COCKERILL, WILLIAM (1759-1832), Anglo-French inventor and machinist, was born in England in 1759. He went to Belgium as a simple mechanic, and in 1799 constructed at Verviers the first wool-carding and wool-spinning machines on the continent. In 1807 he established a large machine workshop at Liége. Orders soon poured in on him from all over Europe, and he amassed a large fortune. In 1810 he was granted the rights of naturalization by Napoleon I., and in 1812 handed over the management of his business to his youngest son, John Cockerill (1790-1840).

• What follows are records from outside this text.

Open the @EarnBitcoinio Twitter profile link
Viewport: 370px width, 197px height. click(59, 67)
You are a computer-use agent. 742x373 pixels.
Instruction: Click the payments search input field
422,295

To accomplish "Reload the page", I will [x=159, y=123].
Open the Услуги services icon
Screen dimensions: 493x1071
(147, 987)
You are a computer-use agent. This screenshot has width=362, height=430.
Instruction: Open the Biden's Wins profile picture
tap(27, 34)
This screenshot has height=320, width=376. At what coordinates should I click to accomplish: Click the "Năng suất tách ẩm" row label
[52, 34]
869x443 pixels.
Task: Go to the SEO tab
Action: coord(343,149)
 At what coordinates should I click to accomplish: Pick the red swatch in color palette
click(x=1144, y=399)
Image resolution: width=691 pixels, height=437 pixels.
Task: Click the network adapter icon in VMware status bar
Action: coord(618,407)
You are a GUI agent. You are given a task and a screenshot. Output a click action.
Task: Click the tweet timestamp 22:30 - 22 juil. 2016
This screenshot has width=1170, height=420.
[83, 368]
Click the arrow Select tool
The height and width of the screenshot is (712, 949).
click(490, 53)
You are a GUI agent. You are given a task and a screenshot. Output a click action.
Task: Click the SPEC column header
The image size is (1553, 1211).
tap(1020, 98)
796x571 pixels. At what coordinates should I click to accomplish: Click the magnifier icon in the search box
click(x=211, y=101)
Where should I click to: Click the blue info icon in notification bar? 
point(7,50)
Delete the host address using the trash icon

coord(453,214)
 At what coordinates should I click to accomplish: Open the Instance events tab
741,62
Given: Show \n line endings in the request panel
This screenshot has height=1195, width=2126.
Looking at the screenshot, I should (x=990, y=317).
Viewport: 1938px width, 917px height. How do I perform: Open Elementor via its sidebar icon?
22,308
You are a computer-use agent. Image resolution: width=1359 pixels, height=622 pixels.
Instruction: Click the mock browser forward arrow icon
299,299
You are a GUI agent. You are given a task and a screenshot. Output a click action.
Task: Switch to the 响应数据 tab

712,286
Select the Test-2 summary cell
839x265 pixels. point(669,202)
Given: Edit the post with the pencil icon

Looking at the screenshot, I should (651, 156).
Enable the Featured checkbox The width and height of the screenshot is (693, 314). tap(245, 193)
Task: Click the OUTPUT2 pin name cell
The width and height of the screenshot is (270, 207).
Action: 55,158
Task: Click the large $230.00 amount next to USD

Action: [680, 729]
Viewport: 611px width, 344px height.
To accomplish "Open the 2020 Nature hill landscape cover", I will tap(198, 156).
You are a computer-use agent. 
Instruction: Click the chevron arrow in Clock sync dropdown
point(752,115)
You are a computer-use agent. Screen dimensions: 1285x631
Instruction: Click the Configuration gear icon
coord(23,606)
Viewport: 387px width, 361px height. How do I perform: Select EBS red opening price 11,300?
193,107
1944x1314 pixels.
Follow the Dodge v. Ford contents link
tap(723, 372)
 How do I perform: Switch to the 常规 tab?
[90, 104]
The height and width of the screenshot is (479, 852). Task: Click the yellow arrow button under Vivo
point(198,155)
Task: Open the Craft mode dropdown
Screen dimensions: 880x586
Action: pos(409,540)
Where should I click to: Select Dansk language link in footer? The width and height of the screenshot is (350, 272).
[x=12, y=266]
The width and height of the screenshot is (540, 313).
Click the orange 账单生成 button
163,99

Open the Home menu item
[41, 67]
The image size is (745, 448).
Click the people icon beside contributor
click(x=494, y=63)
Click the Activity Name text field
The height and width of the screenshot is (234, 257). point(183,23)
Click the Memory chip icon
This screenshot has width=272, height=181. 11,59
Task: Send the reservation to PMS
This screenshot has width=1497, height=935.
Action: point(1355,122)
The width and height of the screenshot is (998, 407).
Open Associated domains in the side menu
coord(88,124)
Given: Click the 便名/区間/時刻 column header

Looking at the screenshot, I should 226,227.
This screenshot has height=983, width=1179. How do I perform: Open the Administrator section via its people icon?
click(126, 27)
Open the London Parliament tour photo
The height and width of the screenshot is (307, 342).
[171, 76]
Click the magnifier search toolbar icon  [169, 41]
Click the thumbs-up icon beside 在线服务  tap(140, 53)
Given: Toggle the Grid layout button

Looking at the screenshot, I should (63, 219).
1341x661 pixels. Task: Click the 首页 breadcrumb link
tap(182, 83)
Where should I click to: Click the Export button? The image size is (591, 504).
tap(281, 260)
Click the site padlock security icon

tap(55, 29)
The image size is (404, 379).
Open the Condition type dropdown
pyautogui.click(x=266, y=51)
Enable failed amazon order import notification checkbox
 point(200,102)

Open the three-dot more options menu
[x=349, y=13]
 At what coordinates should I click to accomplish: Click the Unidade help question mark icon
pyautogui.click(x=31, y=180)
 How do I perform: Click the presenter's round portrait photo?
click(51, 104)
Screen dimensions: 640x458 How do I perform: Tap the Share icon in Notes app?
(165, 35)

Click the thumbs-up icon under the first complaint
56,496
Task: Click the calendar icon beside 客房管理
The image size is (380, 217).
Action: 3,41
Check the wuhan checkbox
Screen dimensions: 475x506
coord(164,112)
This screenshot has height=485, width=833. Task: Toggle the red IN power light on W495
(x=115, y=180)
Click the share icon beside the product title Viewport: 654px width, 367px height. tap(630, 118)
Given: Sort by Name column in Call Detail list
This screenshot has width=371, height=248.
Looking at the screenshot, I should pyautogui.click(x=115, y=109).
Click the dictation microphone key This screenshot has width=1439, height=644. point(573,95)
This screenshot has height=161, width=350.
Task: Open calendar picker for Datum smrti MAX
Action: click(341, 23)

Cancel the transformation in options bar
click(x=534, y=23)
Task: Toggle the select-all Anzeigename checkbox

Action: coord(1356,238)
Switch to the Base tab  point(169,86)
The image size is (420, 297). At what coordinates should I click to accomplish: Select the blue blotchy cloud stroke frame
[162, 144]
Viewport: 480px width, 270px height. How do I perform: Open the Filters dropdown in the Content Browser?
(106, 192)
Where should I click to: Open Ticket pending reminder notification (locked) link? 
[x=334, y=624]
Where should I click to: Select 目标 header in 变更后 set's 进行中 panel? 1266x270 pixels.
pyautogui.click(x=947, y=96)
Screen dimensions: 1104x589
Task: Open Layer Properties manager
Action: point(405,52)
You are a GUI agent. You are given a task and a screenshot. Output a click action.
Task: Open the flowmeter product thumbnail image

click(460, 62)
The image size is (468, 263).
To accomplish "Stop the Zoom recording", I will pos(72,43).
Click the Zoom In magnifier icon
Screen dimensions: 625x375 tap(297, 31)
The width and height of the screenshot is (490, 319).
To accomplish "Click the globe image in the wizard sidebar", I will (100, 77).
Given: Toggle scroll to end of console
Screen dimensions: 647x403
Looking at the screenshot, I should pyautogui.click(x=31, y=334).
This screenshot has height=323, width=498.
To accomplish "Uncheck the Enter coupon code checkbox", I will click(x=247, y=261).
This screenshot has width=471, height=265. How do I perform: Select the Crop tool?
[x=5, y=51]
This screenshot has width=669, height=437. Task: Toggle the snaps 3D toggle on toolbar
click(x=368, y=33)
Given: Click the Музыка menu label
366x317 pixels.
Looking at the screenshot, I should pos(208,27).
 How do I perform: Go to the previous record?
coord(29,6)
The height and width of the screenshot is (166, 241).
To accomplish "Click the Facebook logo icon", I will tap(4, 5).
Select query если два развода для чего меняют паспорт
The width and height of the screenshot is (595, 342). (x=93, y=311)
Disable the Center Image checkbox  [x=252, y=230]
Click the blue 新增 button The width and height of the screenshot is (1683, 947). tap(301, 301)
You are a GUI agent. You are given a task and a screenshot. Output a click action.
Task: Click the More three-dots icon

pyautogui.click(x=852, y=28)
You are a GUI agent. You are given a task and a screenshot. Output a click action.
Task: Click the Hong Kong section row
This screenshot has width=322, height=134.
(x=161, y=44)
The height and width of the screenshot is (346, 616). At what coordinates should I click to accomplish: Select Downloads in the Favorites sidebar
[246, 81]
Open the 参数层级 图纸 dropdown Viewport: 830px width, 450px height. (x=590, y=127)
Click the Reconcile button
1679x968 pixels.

Thanks to his own energy and ability, aided by the influence of King William I. of the Netherlands, John Cockerill largely extended his father’s business. King William secured him a site at Seraing, where he built large works, including an iron-foundry and blast furnace. The construction of the Belgian railways in 1834 gave a great impetus to these works, branches of which had already been opened in France, Germany and Poland. In 1838 Cockerill met with a carriage accident which nearly proved fatal, and the prospect of his loss resulted in the credit of the firm being so badly shaken that in 1839 it was compelled to go into liquidation, the liabilities being estimated at 26 millions of francs, the assets at 18 millions. This reverse, however, was only temporary. John Cockerill had practically concluded negotiations to construct the Russian government railways, when his constitution, undermined by overwork, broke down. He died at Warsaw on the 19th of June 1840. The iron works, among the largest in Europe, are still carried on under the name of La Société Cockerill at Seraing (q.v.).